Glaser, Karen
Karen Glaser has been shooting underwater since the 1980s, from saltwater oceans to freshwater springs to local swimming pools. Fish, manatees, swells of swamp grass, or the occasional diver take their turn in front of the lens. Sometimes the composition features a solitary creature surrounded by water, while at other times the view is much denser, filling the frame fully with schools of fish or elements of the submerged landscape. Although Glaser has worked in color for many of her recent series, her earlier black-and-white photographs, such as Dome Amid the Water (2000), harness the grainy quality resulting from using a 35mm camera with available light in the water to heighten the atmosphere or even a sense of strangeness.

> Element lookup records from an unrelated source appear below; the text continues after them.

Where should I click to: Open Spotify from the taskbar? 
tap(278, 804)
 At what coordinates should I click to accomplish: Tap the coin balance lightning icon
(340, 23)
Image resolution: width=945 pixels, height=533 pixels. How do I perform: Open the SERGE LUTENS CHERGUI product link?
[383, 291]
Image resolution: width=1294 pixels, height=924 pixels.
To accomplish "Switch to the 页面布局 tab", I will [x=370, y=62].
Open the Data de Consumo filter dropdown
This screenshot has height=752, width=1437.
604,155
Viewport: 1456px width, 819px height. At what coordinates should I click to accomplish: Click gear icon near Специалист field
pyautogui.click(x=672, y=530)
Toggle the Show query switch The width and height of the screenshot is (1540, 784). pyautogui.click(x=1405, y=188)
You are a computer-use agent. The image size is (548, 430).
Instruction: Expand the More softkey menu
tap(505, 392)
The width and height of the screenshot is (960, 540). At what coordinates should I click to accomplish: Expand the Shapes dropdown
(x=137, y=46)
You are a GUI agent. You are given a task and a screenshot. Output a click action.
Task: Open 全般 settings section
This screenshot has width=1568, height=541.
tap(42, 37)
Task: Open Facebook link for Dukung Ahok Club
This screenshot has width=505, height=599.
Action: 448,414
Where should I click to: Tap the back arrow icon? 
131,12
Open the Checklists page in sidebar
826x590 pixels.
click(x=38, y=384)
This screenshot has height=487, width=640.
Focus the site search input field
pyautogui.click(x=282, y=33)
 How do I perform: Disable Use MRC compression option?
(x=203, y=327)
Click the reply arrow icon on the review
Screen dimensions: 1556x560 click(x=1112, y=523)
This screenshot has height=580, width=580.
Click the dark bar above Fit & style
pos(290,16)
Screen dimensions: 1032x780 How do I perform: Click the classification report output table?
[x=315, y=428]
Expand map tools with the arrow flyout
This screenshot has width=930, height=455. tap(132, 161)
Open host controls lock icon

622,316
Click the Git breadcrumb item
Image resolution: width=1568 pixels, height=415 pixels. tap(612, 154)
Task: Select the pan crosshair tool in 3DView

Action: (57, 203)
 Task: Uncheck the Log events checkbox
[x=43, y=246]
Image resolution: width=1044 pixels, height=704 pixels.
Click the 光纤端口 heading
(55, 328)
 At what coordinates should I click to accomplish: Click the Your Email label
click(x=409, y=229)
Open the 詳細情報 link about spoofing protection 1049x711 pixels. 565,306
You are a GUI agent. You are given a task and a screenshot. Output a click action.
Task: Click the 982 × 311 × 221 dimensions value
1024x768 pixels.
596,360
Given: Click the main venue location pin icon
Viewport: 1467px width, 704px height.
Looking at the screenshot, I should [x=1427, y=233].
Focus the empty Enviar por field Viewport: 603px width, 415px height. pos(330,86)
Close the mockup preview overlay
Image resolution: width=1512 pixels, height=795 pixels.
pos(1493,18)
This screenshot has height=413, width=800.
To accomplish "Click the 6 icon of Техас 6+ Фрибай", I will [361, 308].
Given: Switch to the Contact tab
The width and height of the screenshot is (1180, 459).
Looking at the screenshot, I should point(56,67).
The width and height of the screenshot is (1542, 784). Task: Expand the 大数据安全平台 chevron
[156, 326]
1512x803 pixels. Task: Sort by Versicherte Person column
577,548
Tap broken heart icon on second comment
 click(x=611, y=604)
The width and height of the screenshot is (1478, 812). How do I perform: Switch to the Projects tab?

Karen Glaser received her BFA from the Kansas City Art Institute, Kansas City, Missouri (1976) and her MFA in photography from Indiana University, Bloomington, Indiana (1980). She is the recipient of awards from Illinois Arts Council (2003, 1999, and 1985), a National Endowment for the Arts Visual Arts Regional Fellowship (1991), and a Ford Foundation Fellowship (1977). Exhibitions including her work have been held at the Smithsonian Institution’s National Museum of Natural History, Washington DC; Centro Colombo Americano in Medllín, Colombia; Aperture’s Burden Gallery, New York; Museum of Fine Arts, Houston; and Southeast Museum of Photography, Daytona Beach, Florida. Her work is included in the permanent collections of the Art Institute of Chicago; Museum of Fine Arts, Houston; Harry Ransom Center, University of Texas at Austin; LaSalle Bank, Chicago; Smithsonian Institution National Museum of American Art, Washington, DC; Ekstrom Library, University of Louisville, Kentucky; and The Illinois Collection, State of Illinois Center, Chicago. She taught at Columbia College Chicago from 1980 until 2012.